**Work task**
Nothing in the records may be left out; restate them word for word.

**The data**
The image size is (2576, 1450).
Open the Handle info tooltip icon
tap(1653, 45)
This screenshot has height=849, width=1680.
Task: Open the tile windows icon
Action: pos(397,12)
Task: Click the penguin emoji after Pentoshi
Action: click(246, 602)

**Answer space**
The image size is (2576, 1450).
Open the Handle info tooltip icon
tap(1653, 45)
This screenshot has height=849, width=1680.
Task: Open the tile windows icon
Action: pos(397,12)
Task: Click the penguin emoji after Pentoshi
Action: click(246, 602)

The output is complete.